*** Opening of Exercise input ***
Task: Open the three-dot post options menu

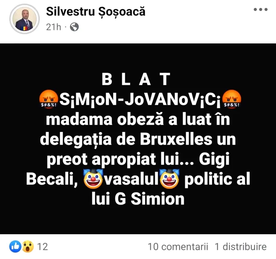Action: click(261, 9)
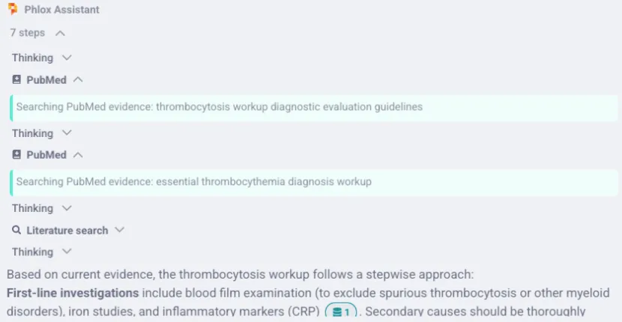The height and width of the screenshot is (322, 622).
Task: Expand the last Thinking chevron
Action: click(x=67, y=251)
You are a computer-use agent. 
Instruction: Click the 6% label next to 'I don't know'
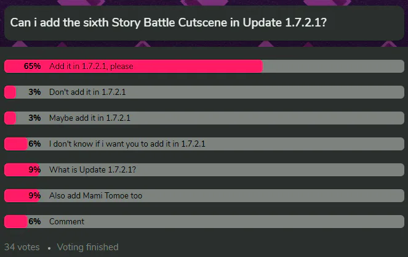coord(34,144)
*** Close of Exercise input ***
— Problem requirements —
Leave out the pictures and return every record word for word.

— Answer box —
Task: Open the three-dot post options menu

Action: click(261, 9)
The height and width of the screenshot is (322, 622).
Task: Expand the last Thinking chevron
Action: click(x=67, y=251)
You are a computer-use agent. 
Instruction: Click the 6% label next to 'I don't know'
coord(34,144)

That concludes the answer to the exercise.